The integral of sec (ax) dx can also be solved using the same trick.

First, we define u = cos (ax), with a as the constant. Then, we multiply the integral by cos (ax), giving us: ∫ cos (ax) sec (ax) dx.

Substituting u into the integral, we get: ∫ u du. After integrating, the final answer is: cos^2 (ax) / 2 + C.

#### The Integral of Cotangent

The integral of cot (ax) dx requires a different approach and does not need an additional trick.

Defining u = tan (ax), with a as the constant, we can rewrite the integral as: ∫ 1 / u du.

Using the laws of logs, the solution is: ln |u| + C. Substituting u = tan (ax), the final answer is: ln |tan (ax)| + C.

### Useful Reciprocal Polynomial Integrals

When integrating polynomials, the solutions are usually straightforward. However, there are cases where the answers can seem to come out of nowhere.

As an example, let's solve the integral of 1 / (x^4 + 1). Though it may seem intimidating, it is actually quite simple to solve. We can factorize the denominator as: x^4 + 1 = (x^2 + 1)^2 - 2x^2.

Now, we use the substitution: t = x^2 + 1, which means: dt = 2x dx. Substituting this in the integral, we get: ∫ 1 / (t^2 - 2) dt.

After using partial fractions and solving for t, the solution is: 1 / 4 tan^(-1) (x^2) + C.

Similarly, the integral of 1 / (x^2 + 1) can be solved using two different methods, both yielding different but equivalent results.

#### Method 1:

First, we define t = x^2 + 1, giving us: ∫ 1 / t dt. Using the trigonometric identity: cot^(-1) (x) = -i ln |x + sqrt(1 + x^2) + C|.

#### Method 2:

Another method is to define t = x - i, giving us: ∫ 1 / t dt = ln |t| + C = ln |x^2 + 1| + C.

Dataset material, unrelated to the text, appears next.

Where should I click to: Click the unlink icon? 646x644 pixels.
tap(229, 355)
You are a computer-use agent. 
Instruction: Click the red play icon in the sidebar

Though these methods may seem different, they can be verified as equivalent by using the identity: tan^(-1) (x) - cot^(-1) (x) = pi / 2.

### Standard Integrals - Key Takeaways

To make solving common integrals easier, it is helpful to remember the formulas for those that behave differently and come up frequently. Some standard integrals to keep in mind are:

• ∫ (cosec (x))^n dx = - (cosec (x))^(n-1) cot (x) / (n - 1) + C
• ∫ (sec (x))^n dx = (sec (x))^(n-1) tan (x) / (n - 1) + C
• ∫ (cot (x))^n dx = - (cot (x))^(n-1) csc (x) / (n - 1) + C
• ∫ (x^n / (x^2 + a^2)) dx = 1 / [(n - 1)(x^2 + a^2)^(n/2)] + C
• ∫ (x^n / (x^2 - a^2)) dx = 1 / [2(n + 1)(x^2 - a^2)^(n+1/2)] + C

#### What are Standard Integrals?

Standard integrals are those that differ from the norm and/or arise frequently, making it useful to remember their formulas.

#### How to Verify a Standard Integral?

As with any integral, we can differentiate the solution to ensure it leads back to the original function.